August, 2016 Dinner to Benefit Kelly Patrick McGury



My name is Kelly Patrick McGury, I was born February 3, 1980. I was diagnosed with MS (multiple sclerosis) in 2009. My story isn't an easy one as many aren't. My life had always been full of life and adventure until around 2004 when some of my current symptoms started to pop up. I was always under the impression that I could just push through it because I was young and had never had any major health issues. The main issue that I struggle with is my walking and that was there in the beginning of my flare ups. 4 years went on and the symptoms came and went and I never thought to much about it. During those 4 Years I had bought my first home got married and welcomed the birth of my only son. The only one of those that is still with me today is my son. Got divorced, rented out the home and life goes on. I've worked for Kroger for 16 years now and have held a number of different positions clerk, management and now a cashier as it is the one position that I can still be productive in right now. I have been very fortunate to work for a company that will help me as well as they have.

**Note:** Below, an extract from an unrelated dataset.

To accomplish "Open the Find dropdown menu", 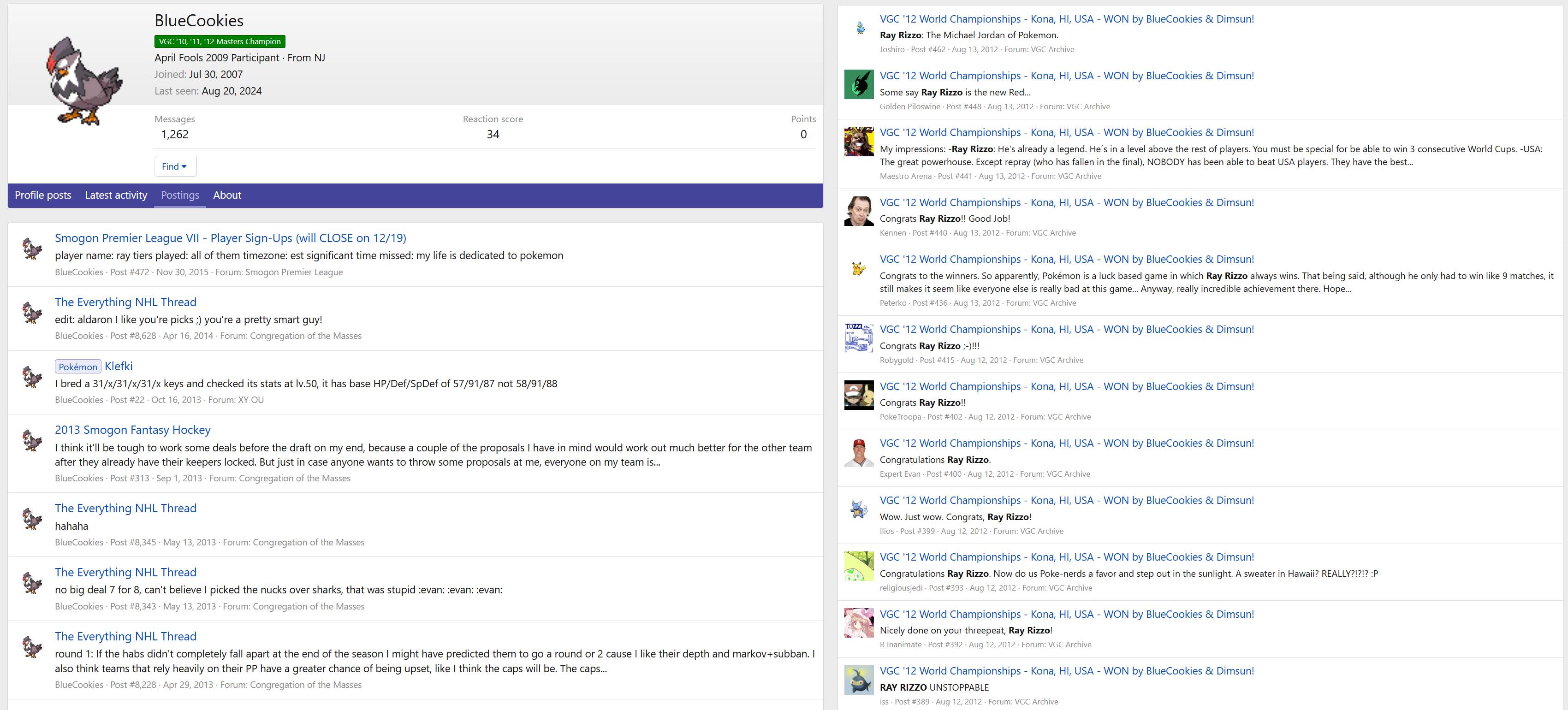I will 175,166.
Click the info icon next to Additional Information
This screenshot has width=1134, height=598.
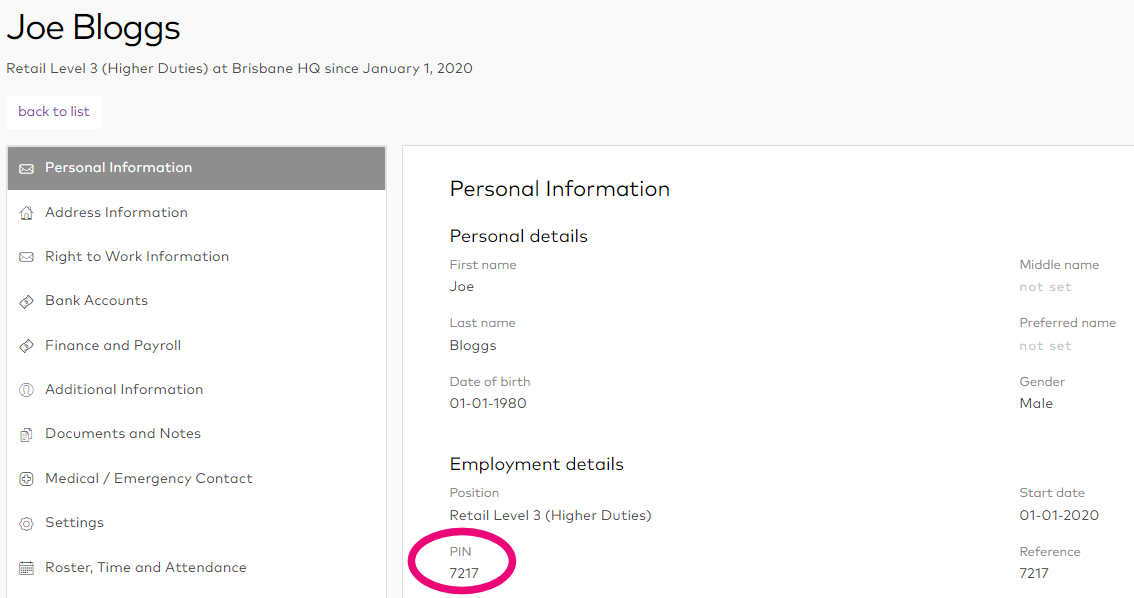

My journey over the years has been tough. I've lost a lot of things, most of all my quality of life. I take a lot of medicine to help ease the pain that I go through on a daily basis but all that really is, is a small bandaid to cover a much larger issue, my body keeps attacking itself and it doesn't know why. This is what brings me to stemcell therapy. I've grown tired of taking pills everyday and injections every other day, there is no end to it. I'm doing everything I can to try and change things for myself, my son, my family. The stemcell treatment I believe will help tremendously in getting me closer to my goals. It's a non-embryonic form of stemcell in which they harvest the cells from my own body and has shown a 76% success rate in most patients. I don't expect over night results but majority of the people who have gone through this process have had positive results anywhere from 2 weeks to 3 months after the procedure. Sounds very encouraging to me. I can only hope that we can get there and I know that its possible. It doesn't matter how long it takes, I just want some of my life back.